Una verdadera lástima —le respondió el hombre en el mismo tono que podría haber dicho “Qué ricos están estos melocotones”—. Aunque me preocupa que digas que han sido capaces de abatir a uno de nuestros magos. Ellos mantienen el control de los fuegos bajo estas montañas. Deberías andarte con cuidado, si no quieres que un estallido de magma destroce todo el complejo de túneles. No es la primera vez que pasa…

Qué listo eres, Aurion. No me habría podido dar cuenta yo sola. Resulta que no es tan sencillo lidiar con estos insurrectos, son capaces de cambiar de rostro a voluntad —Lysandra suspiró—. En cierto modo los admiro, no te creas. Tienen la astucia de una rata. Mis sospechas es que tienen apoyo entre algunos los nuestros, no pueden haber aprendido esa clase de magia por sí solos. Esos Tasenarys, siempre dando apasionados discursos defendiendo la libertad de los esclavos y otras formas de alternativas de generar riqueza —el desprecio se dejaba traslucir tras cada una de sus palabras—. Quizá habría que investigarlos, a ver qué canción nos cantan. Con discreción y dulces palabras.

Este año no vas a salir elegida Arconte, así que no les vas a poder poner tus suaves manos encima. Me da que te vas a tener que quedar con las ganas.

Por desgracia.
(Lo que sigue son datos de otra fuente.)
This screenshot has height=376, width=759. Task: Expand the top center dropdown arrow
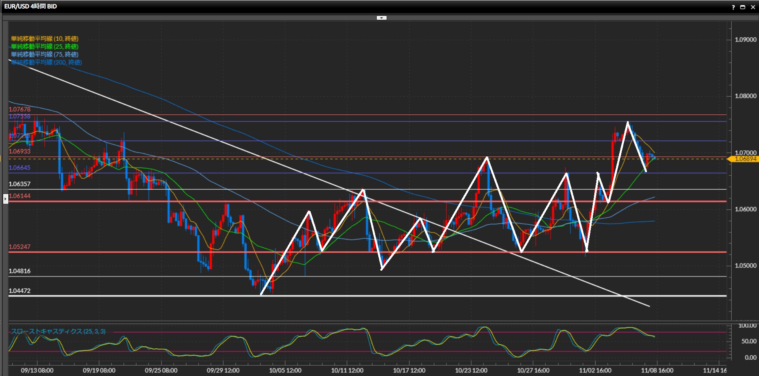click(x=381, y=18)
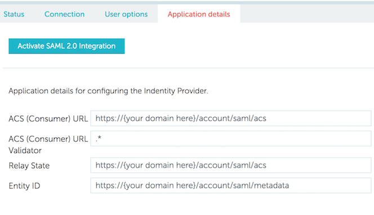Click the divider line under the Activate button

coord(188,68)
Más vale la vida de uno de estos pobres diablos que la de un traidor al Senado y al Feudo Franco. —Lysandra cambió de tema repentinamente— ¿Escuchaste los últimos rumores? Aenar el Viejo está vendiendo todas sus posesiones. Planear marchar al Lejano Oeste, a Rocadragón.

Aenar el Chocho, sí —Aurion puso los ojos en blanco—. Deberías darte prisa en comprar antes de que se te adelanten, porque está malvendiendo muchas de sus fincas, tiene mucha prisa por partir. Dicen que se escapa a esa roca lúgubre porque su hija ha visto Valyria entera consumida por las llamas. Un fuego capaz de consumir incluso a nuestros dragones. Tonterías. El viejo Targaryen tiene demasiados enemigos en Valyria, huye para ponerse a salvo. Como si poner leguas de distancia le fuera a salvar, si el Senado lo declara Enemigo del Feudo.

Entre los nuestros los ha habido con sueños proféticos, bien lo sabes. Quizá estemos cavando demasiado profundo, Aurion —aventuró Lysandra, con una nota de duda mirando hacia el horizonte—. Quizá haya algo aún más terrible que los gusanos de fuego en las profundidades de estas montañas, un demonio de los Tiempos Antiguos…

Por lo que se ve, tú también empiezas a chochear —sentenció Aurion burlonamente—. Has aspirado demasiado azufre aquí en las Catorce Llamas, me temo. A ver cuando te destinan a otro lugar. Lys, eso estaría bien, ¿eh? Todo el día entre músicos y barcazas de placer. Bueno, ¿y tú qué opinas, Vaeryn? —los ojos del tal Aurion taladraban a Dany, fríos. La sonrisa que mostraba no era compartida por su mirada—. Ni una palabra has dicho en todo este rato. ¿No has desayunado hoy, o qué?

Creo que todo hombre sabio haría bien en temer a los dioses —Dany notó como una voz que no era la suya brotaba de su boca—. Sobre todo los que ponen orden en la naturaleza.

Baladronadas —bufó Aurion, con desprecio—. Los dioses harían bien en temernos, en todo caso.

De repente, todo se oscureció, y tras unos instantes, Daenerys volvía a estar de pie, en el interior de aquella habitación oscura, alzada en frente de esa pileta de piedra que sostenía la extraña pila llena del líquido púrpura. Quaithe la miraba fijamente. Solo sabía que en lugar de tener más certezas, tenía más dudas.